Source material
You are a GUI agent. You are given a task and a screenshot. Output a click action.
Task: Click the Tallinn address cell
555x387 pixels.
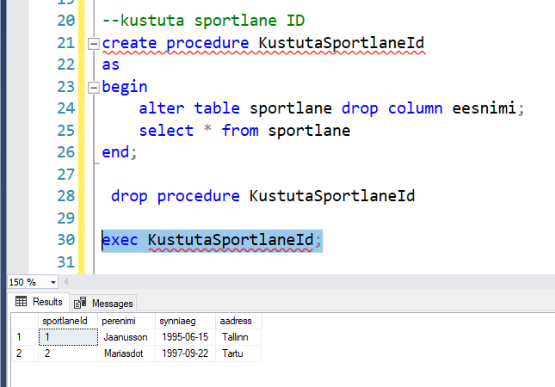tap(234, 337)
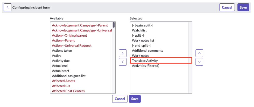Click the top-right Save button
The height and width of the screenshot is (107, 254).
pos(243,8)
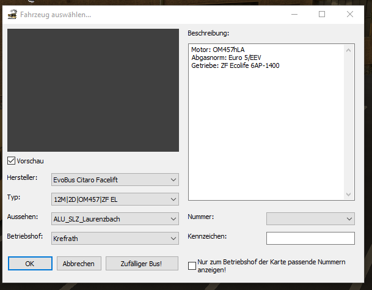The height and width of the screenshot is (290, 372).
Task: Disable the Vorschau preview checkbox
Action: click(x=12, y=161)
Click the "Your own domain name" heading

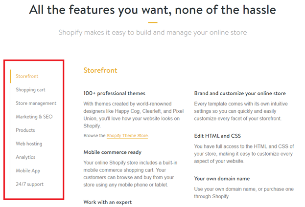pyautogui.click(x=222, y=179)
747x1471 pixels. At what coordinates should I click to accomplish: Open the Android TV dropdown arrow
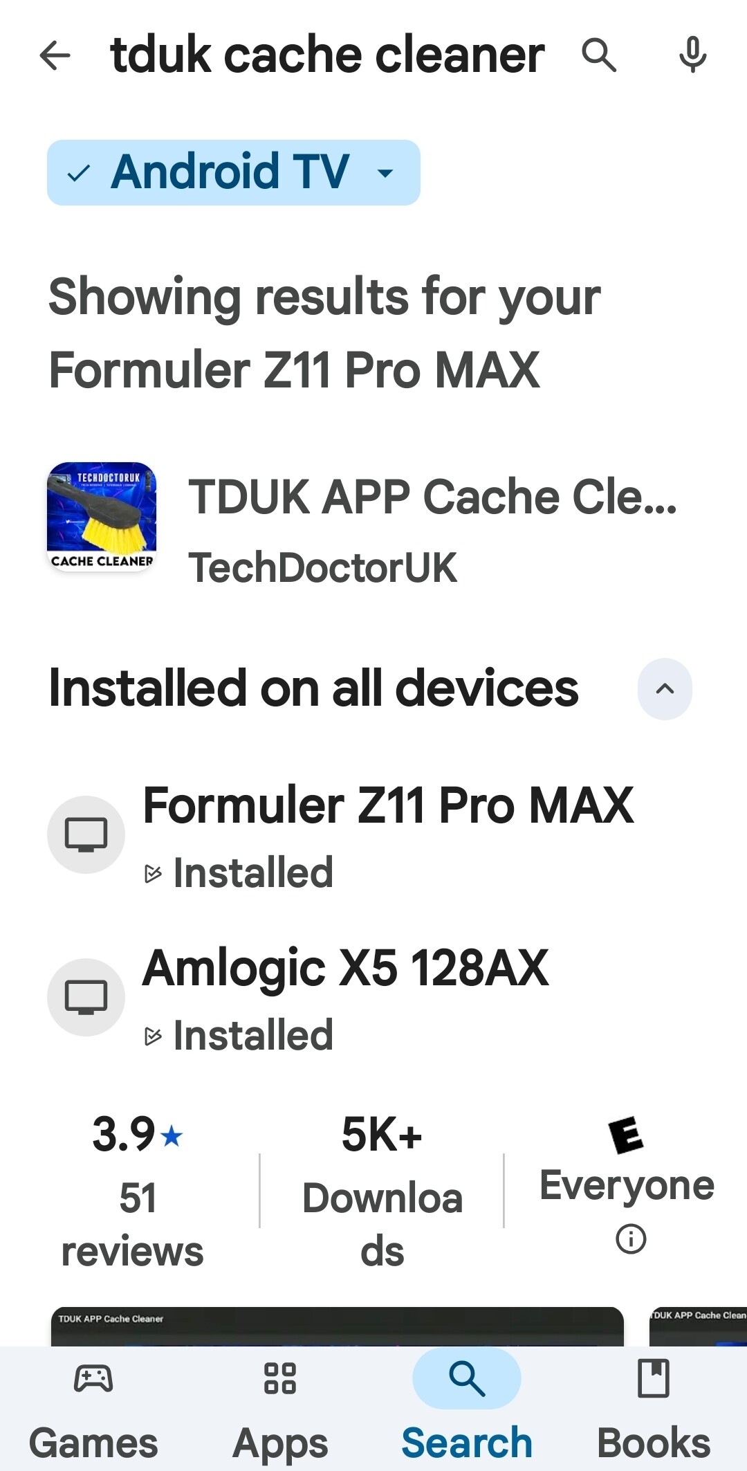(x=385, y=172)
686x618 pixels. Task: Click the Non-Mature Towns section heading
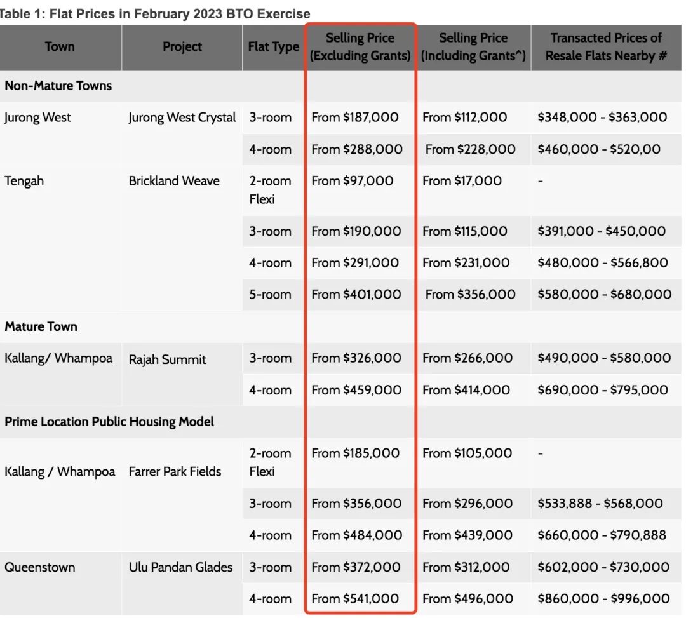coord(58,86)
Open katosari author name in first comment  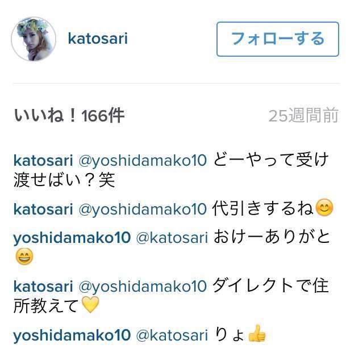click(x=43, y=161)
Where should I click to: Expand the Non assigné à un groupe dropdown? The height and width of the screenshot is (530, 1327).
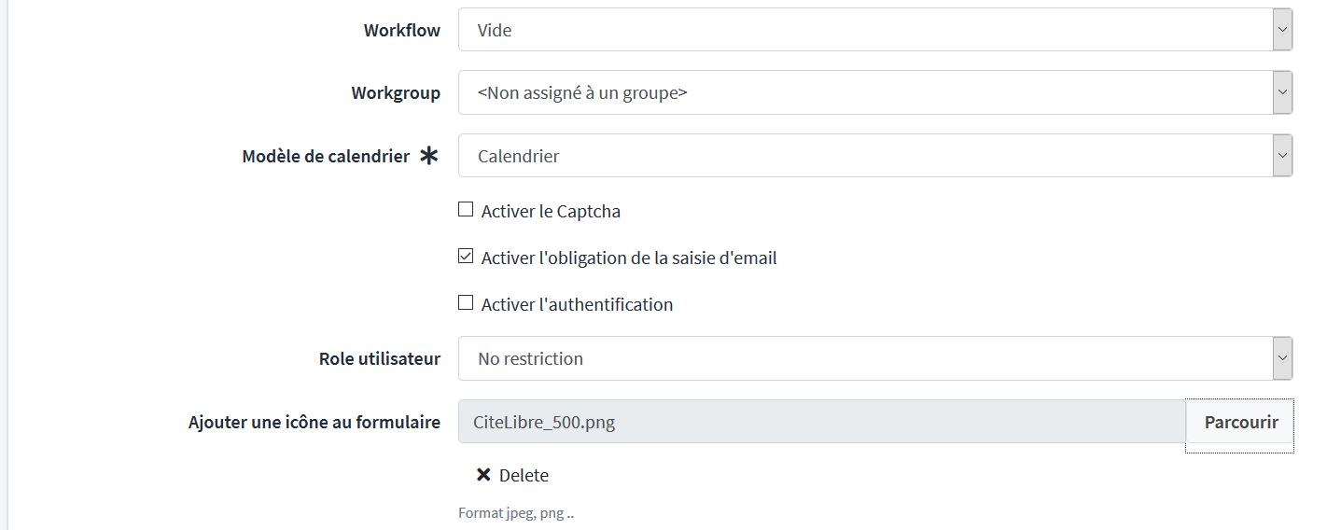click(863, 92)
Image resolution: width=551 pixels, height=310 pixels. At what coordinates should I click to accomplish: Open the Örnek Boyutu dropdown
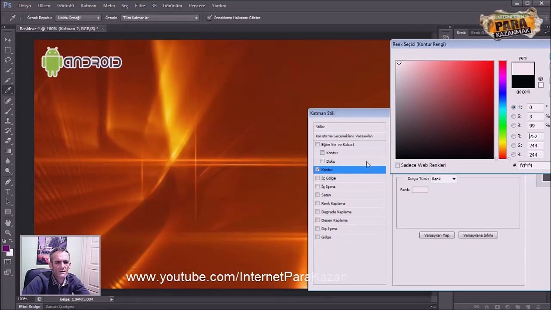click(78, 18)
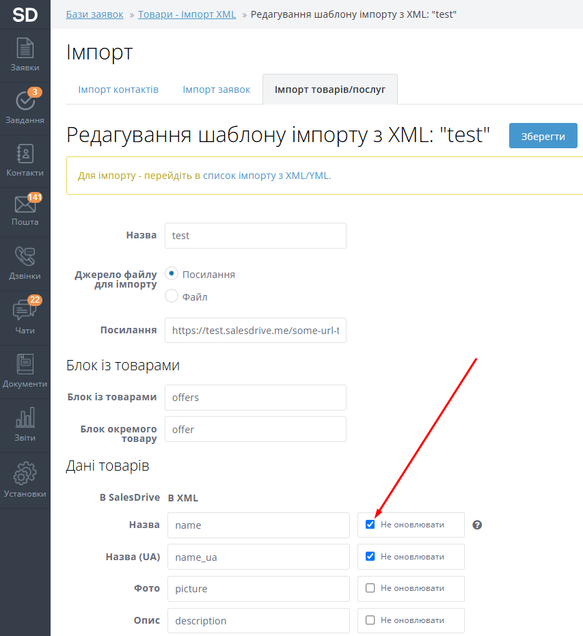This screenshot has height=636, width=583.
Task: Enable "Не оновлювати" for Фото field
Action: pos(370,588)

What you need to do
Copying starts at the line containing "Where should I" and ends at the last line of the material above; repeat only those lines exactly and omit the pictures.

Solved exercise
Where should I click to: Expand the Non assigné à un groupe dropdown? The height and width of the screenshot is (530, 1327).
click(863, 92)
Image resolution: width=551 pixels, height=310 pixels. At what coordinates should I click to accomplish: Open the Örnek Boyutu dropdown
click(78, 18)
This screenshot has height=636, width=583.
Task: Enable "Не оновлювати" for Фото field
Action: pos(370,588)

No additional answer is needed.